The study model included four major components of the B cell and antibody reactions. They were 1) follicular dendritic cells (FDCs) antigen presentation, 2) naive B cell activation and entrance into GCs, 3) GC affinity maturation and exportation of plasma and memory cells, and 4) memory B cells expansion and its differentiation to plasma cells across EGCs.
Moreover, the investigators explored four general B cell classes: memory B cells, naive B cells, plasma cells, and GC B cells. Furthermore, the simulation was repeated ten times for each dose of the vaccine.
The study results demonstrated that the GC antigen presentation varies remarkably between the initial and second doses of the COVID-19 vaccination. In addition, the results indicated that this variation significantly influences the stemming memory B cell reactions. After receiving the initial shot of the vaccine, the restricted antigen availability throughout GCs causes a memory reaction driven by B cells that address immunodominant epitopes that are mutated severely in an Omicron-similar strain.
Following the second vaccine shot, these memory B cells multiply and develop into plasma cells beyond the GCs, driving the antibody reaction. Higher quantities of antigen were present inside secondary GCs since antibodies produced after the initial dose allow for efficient antigen presentation.

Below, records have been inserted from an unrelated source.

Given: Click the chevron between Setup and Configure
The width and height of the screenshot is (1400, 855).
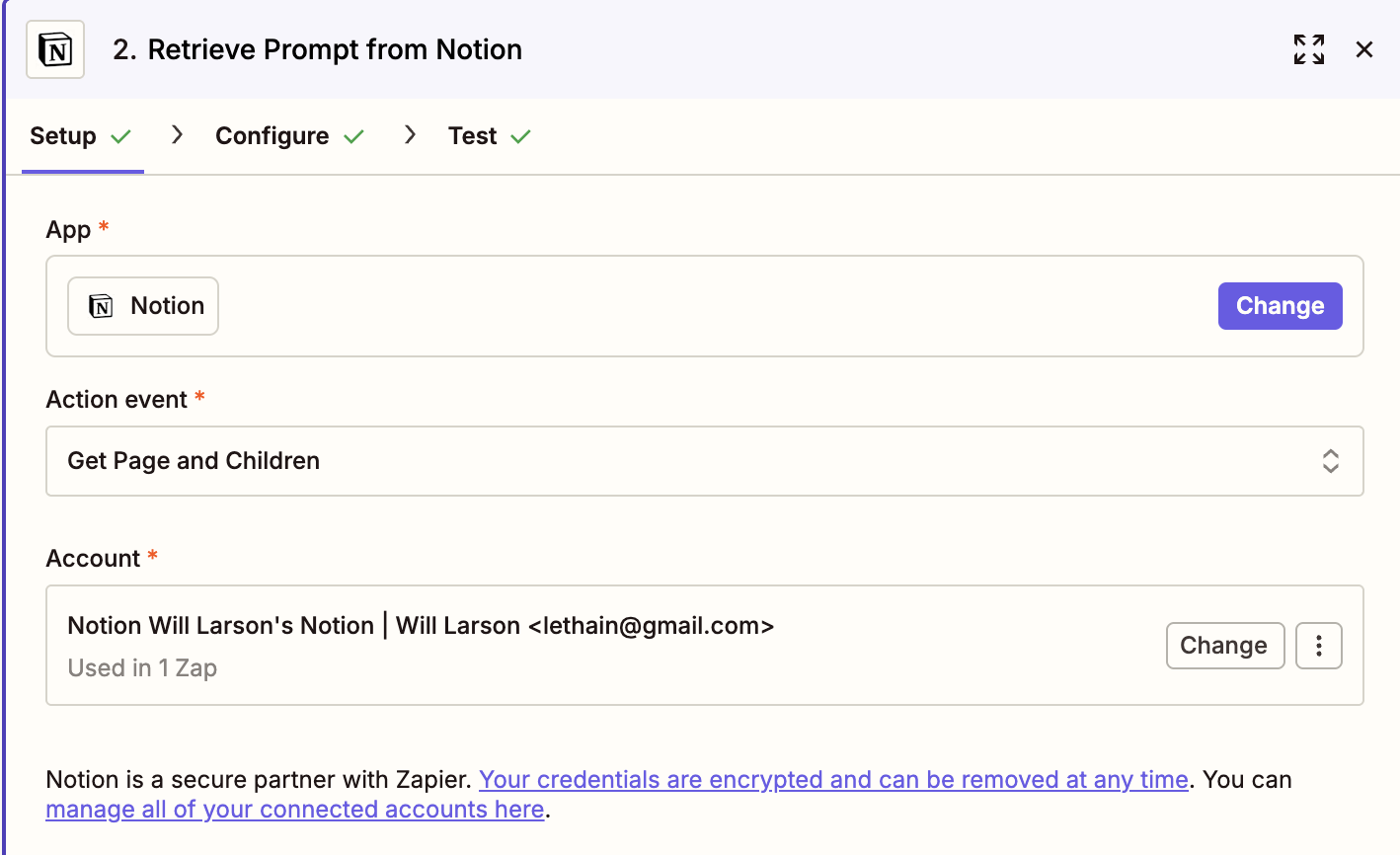Looking at the screenshot, I should (178, 135).
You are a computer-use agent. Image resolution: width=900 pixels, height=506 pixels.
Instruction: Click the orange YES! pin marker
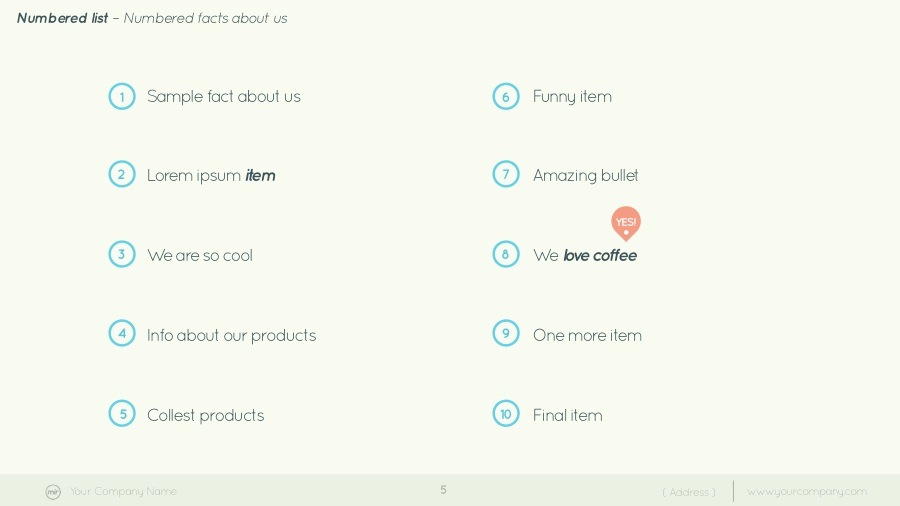(x=626, y=223)
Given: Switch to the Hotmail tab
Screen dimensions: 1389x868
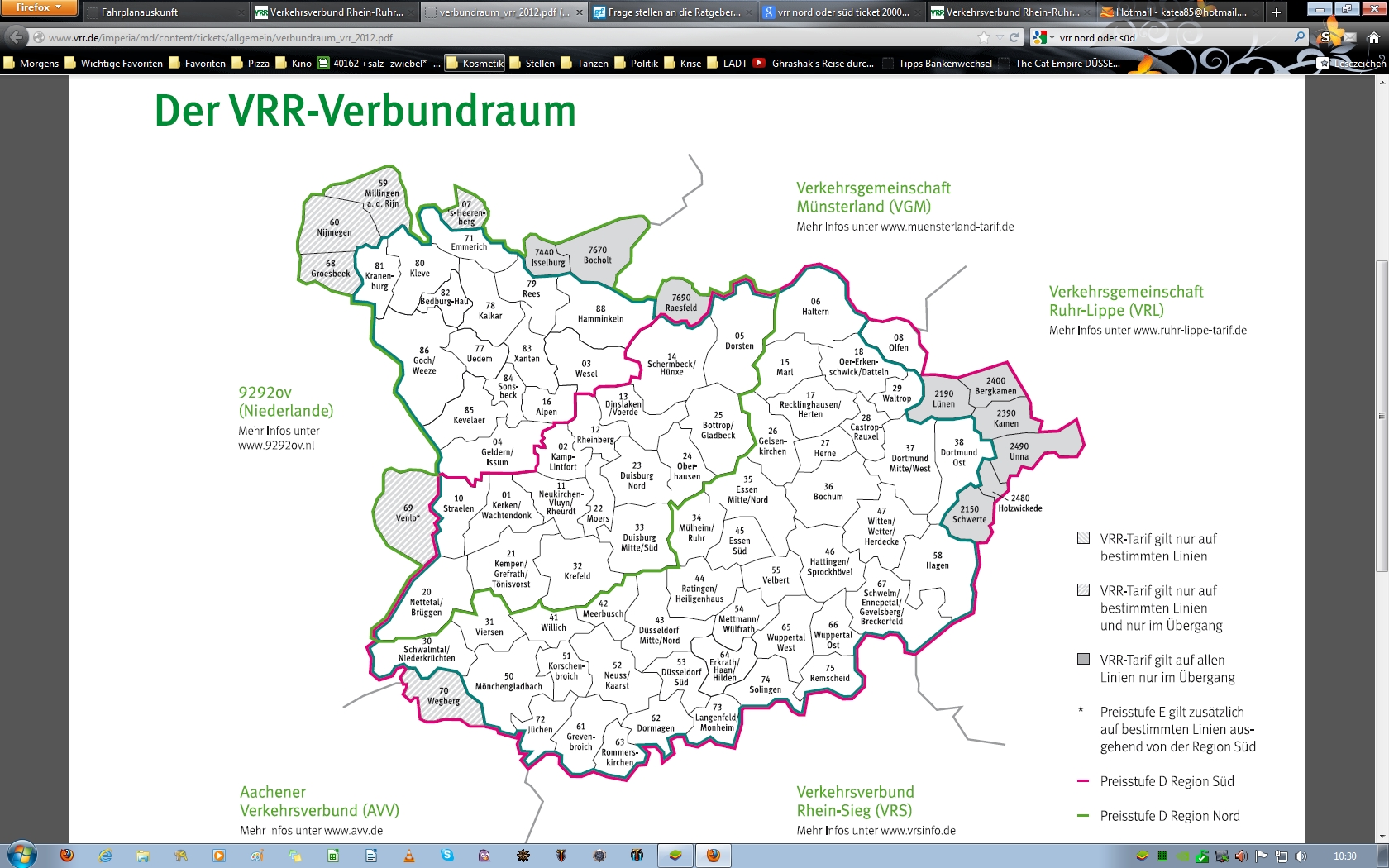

Additionally, the circulating polyclonal antibodies can hinder some dominant epitopes more efficiently than subdominant epitopes. An enhancement in memory B lymphocytes directed against subdominant epitopes generally conserved in an Omicron-similar strain results from these impacts.
After the third vaccine dose, these memory B cells multiply and develop into plasma cells, and their byproducts offer improved protection against newly emerging SARS-CoV-2 strains. The authors noted that these in silico model projections were in line with the current studies of new and old data collected from people who received three doses of COVID-19 mRNA vaccinations.
Together, the study data suggest that the interaction between internal and external GC mechanisms and antigen presentation dynamics accounts for the shift across antibody immunodominance ranking following the third COVID-19 mRNA vaccine dose.
The authors explain the mechanisms underpinning the enhanced anti-Omicron neutralizing antibodies post-third-dose COVID-19 mRNA vaccination by combining data from vaccine-exposed humans with computer modeling.
Following the initial dose, finite antigen availability among GCs leads to a reaction driven by B cells exhibiting significant germline affinity for immunodominant epitopes mutated severely in an Omicron-similar variant. After the second shot, these memory cells multiply and differentiate into plasma cells, resulting in antibody responses ineffective for such SARS-CoV-2 variants.
Nevertheless, in secondary GCs, improved antigen presentation was mediated by earlier, higher affinity antibodies. Besides, they can partially conceal dominant epitopes. These outcomes result in memory B cells focusing on less mutated subdominant epitopes in Omicron. Hence, the researchers concluded that the third SARS-CoV-2 vaccine dose increases anti-variant neutralizing antibodies and multiplies these B cells.
These revelations impart novel information on essential facets of humoral immunity’s recall response crucial to SARS-CoV-2 vaccine development. The research findings also justify various recent discoveries connecting diverse vaccination schedules to Omicron protection.
bioRxiv publishes preliminary scientific reports that are not peer-reviewed and, therefore, should not be regarded as conclusive, guide clinical practice/health-related behavior, or treated as established information.